At AI Day 2021, Tesla demonstrated the considerable progress it has made with the development of its driving strategy module. To develop its existing driving strategy system, as well as a new AI-based planning system, it uses a 3D artificial training environment. The training data it requires for this is collected from its fleet of sold vehicles, which according to company sources currently comprises over 1.5 million vehicles. This makes it possible to query and collect data for more challenging driving situations. This is a particularly useful way to improve the detection rate of rare incidents with the potential to jeopardize safe automated driving. The data collection process is currently the most straightforward method available, and in all likelihood it will also be used to provide suitable data for uncommon traffic situations – assuming sufficient vehicles are available for taking measurements.

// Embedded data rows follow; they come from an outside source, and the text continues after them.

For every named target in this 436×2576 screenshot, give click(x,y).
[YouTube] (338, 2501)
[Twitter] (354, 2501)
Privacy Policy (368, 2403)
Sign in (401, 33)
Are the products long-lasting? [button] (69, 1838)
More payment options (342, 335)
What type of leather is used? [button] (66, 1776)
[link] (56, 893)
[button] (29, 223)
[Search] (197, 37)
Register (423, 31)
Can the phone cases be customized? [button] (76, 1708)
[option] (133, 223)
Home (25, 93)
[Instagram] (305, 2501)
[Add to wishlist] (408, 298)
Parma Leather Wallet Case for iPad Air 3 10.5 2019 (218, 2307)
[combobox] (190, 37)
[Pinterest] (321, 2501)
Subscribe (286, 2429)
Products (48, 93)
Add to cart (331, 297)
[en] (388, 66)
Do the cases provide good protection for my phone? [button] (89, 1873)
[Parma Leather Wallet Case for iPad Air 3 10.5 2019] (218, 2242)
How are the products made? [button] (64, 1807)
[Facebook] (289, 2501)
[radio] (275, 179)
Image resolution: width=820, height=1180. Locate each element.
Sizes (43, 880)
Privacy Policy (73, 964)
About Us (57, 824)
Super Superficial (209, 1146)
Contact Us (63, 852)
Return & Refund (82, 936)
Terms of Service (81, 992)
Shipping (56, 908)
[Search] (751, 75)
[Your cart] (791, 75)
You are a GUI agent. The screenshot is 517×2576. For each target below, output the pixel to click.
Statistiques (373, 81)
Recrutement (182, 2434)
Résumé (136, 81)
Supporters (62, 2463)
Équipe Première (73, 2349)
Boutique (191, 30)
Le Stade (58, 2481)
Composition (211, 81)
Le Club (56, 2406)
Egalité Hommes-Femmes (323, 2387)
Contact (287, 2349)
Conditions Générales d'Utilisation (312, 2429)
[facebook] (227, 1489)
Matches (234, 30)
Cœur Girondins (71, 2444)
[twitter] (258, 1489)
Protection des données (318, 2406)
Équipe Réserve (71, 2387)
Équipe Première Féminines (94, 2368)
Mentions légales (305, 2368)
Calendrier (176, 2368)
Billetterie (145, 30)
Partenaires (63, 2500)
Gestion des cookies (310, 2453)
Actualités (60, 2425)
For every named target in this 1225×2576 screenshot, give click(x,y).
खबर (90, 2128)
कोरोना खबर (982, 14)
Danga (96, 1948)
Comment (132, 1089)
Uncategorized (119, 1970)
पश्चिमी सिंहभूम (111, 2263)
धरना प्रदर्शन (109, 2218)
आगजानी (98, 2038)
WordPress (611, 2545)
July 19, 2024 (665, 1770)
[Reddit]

Artificial worlds play an even bigger role at Alphabet subsidiary Waymo, which has been working on self-driving vehicles for about five years. Waymo runs a much smaller fleet of around 1,000 vehicles. The majority of its test drives are therefore carried out in simulations. According to Waymo, its testing covered roughly 30 million kilometers in 2020.
Drone data – an alternative to test drives
In the meantime, drone surveillance has become established as a viable alternative to collecting traffic measurement data. Camera drones can be sent up quickly and flexibly in a variety of locations with interesting traffic, typically recording road sections and intersection areas approximately 500 meters in length. Important requirements for flying drones include ensuring operators receive appropriate training, gaining authorizations, and limiting recordings to no longer than roughly half an hour. Despite this, measurements can still be taken over several flights, making it relatively easy to record several hours of traffic data.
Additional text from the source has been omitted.